→ Task to carry out: Copy the lines below, word for word, from the first through the line containing "Task: Click the fapello.ru". Leave the pictures out.

→ Excerpted data:
::::

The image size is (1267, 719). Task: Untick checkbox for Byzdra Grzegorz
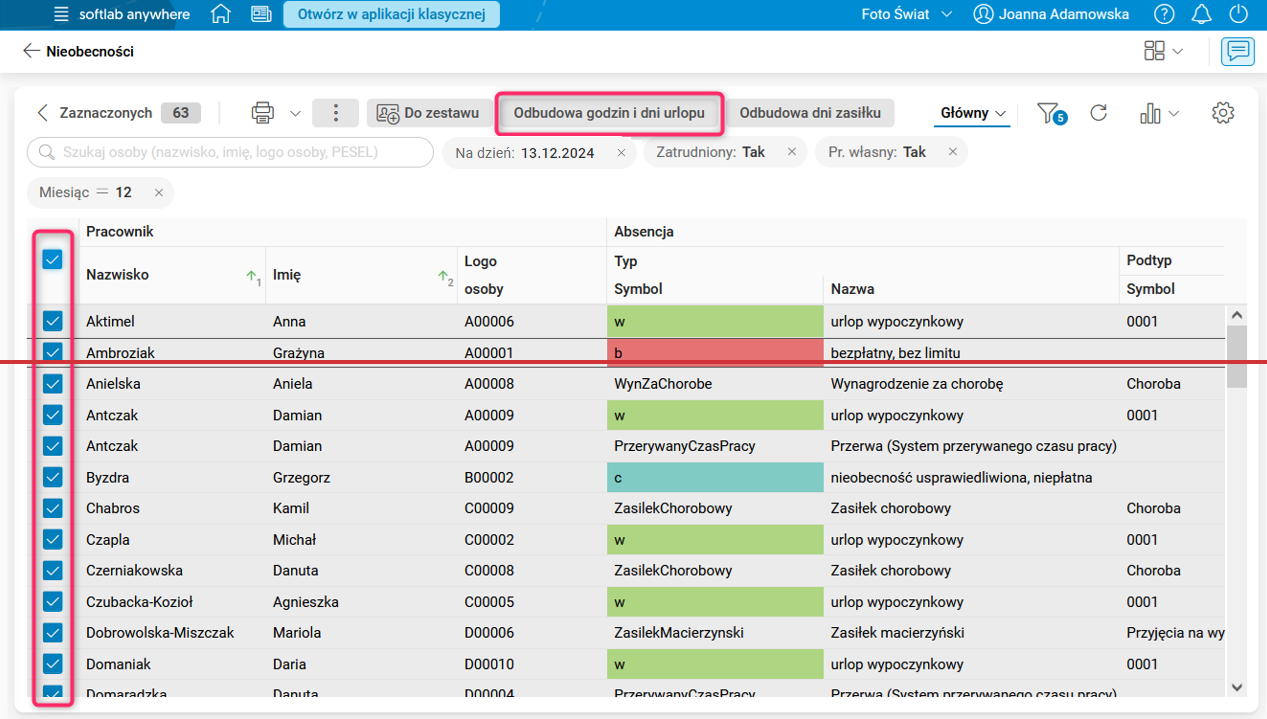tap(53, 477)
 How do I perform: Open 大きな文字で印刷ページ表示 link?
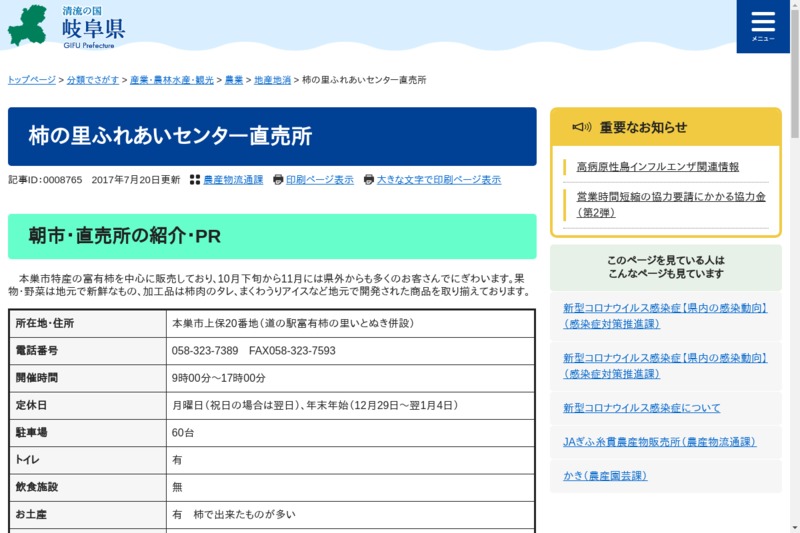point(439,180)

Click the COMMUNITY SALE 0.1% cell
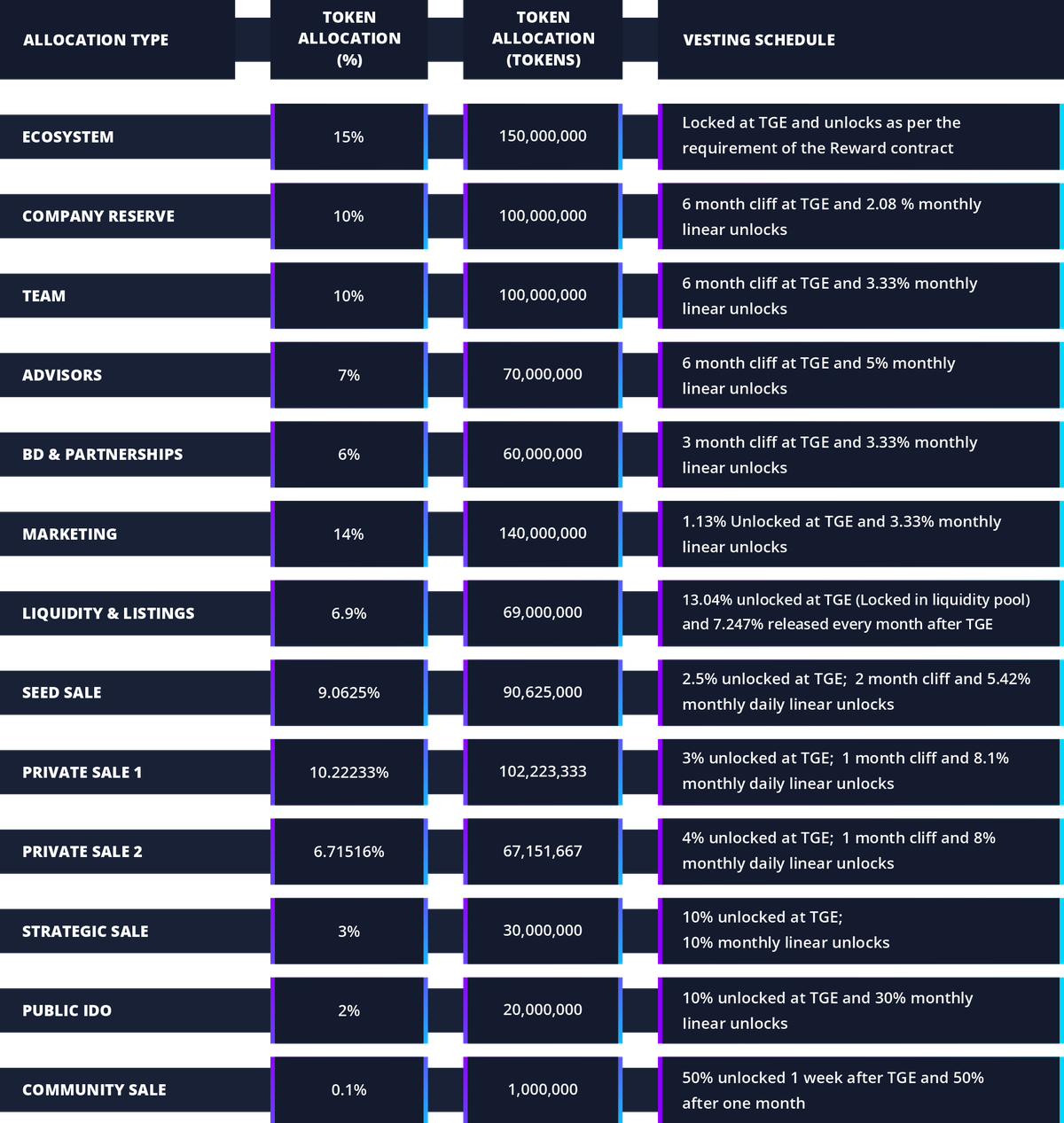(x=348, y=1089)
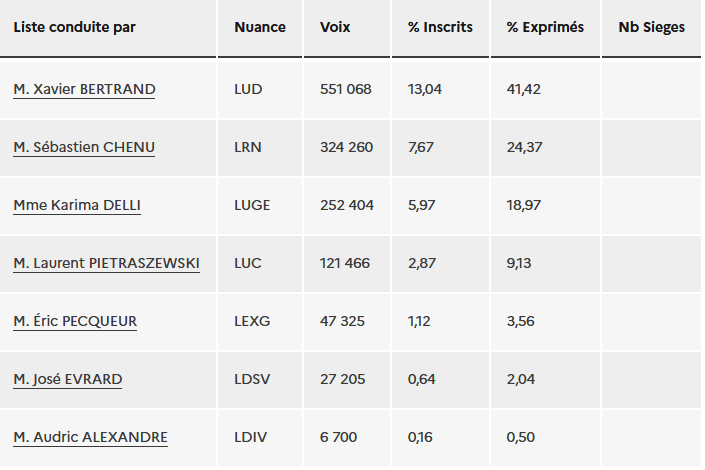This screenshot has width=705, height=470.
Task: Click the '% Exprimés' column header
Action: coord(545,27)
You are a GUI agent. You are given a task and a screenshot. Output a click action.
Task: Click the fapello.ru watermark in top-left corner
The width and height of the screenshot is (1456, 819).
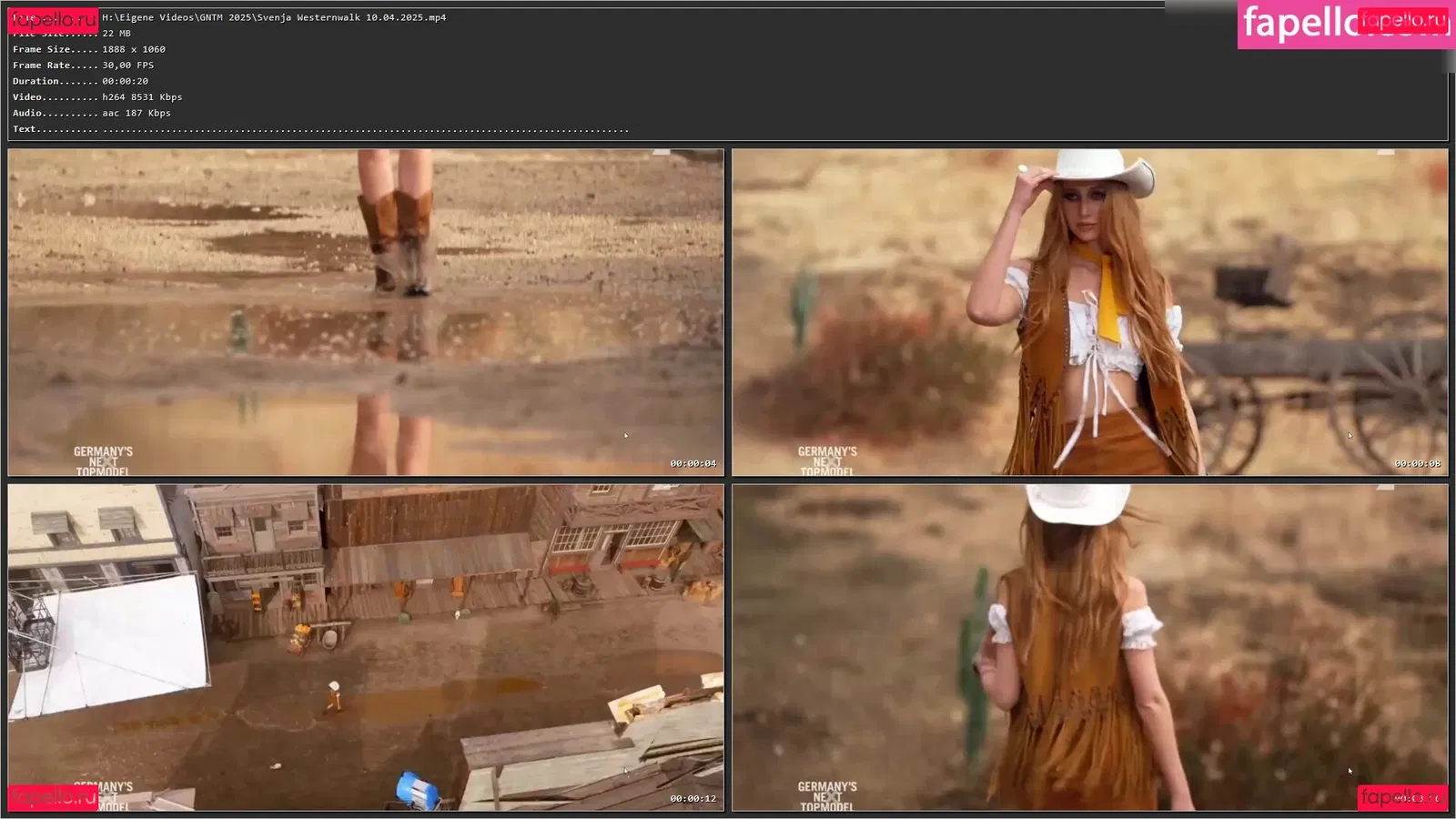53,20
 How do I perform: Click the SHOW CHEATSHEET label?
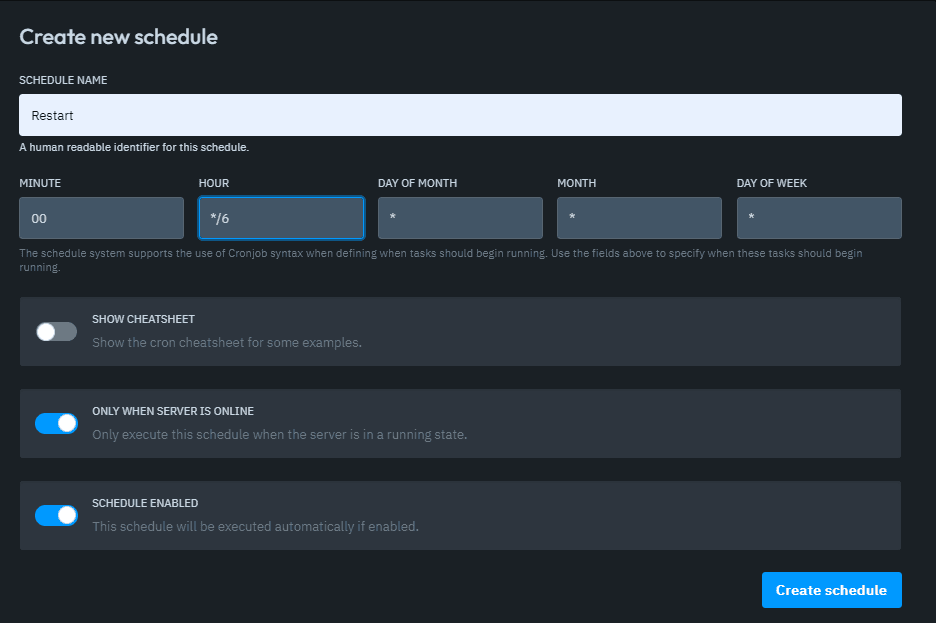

::::

→ Solved problem:
The image size is (1267, 719). Task: Untick checkbox for Byzdra Grzegorz
tap(53, 477)
 How do I perform: Open 大きな文字で印刷ページ表示 link?
point(439,180)

Click the COMMUNITY SALE 0.1% cell
(x=348, y=1089)
This screenshot has width=705, height=470.
Task: Click the '% Exprimés' column header
Action: coord(545,27)
You are a GUI agent. You are given a task and a screenshot. Output a click action.
Task: Click the fapello.ru watermark in top-left corner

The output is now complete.